Objective 1: In the yellow fin tuna forum thread, what wood does smokyjeep use for the smoke?
Objective 2: From the yellow fin tuna thread, reproduce the passage that begins at the words "I just can't" and ends after the words "perfect for fish.".

# Yellow Fin Tuna with Qview



## smokyjeep (Jan 16, 2011)

Have some yellow fin tuna in the smoker for friend. Can't wait until its done! I'm using pecan for the smoke.

Plus video with walk around of the smoker.


----------



## les3176 (Jan 16, 2011)

Like the video!!! That was cool, thanks


----------



## jirodriguez (Jan 16, 2011)

Very cool smoker! I like the dedicated hot grill section.


----------



## shoneyboy (Jan 16, 2011)

Tuna is one of my favorite fish!!!!! I have never thought about smoking it....I get it grilled every chance I can, But smoked....
	

	
	
		
		



		
		
	


	





  I just can't wait to try it!!! Thanks for the ideal.....What temp do you cook it to?


----------



## smokyjeep (Jan 17, 2011)

Thanks! I cook it to about 140*. The smoker stayed about, 160* all day on low with is perfect for fish.


----------



## smokyjeep (Jan 17, 2011)

Thank you!

Source data:
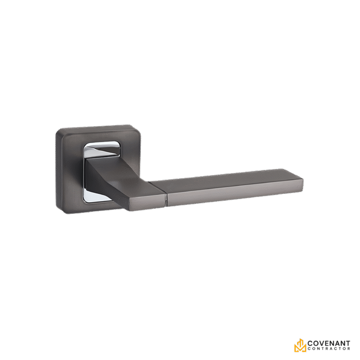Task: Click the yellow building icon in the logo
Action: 300,346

Final result 1: Pecan.

Final result 2:
I just can't wait to try it!!! Thanks for the ideal.....What temp do you cook it to?


----------



## smokyjeep (Jan 17, 2011)

Thanks! I cook it to about 140*. The smoker stayed about, 160* all day on low with is perfect for fish.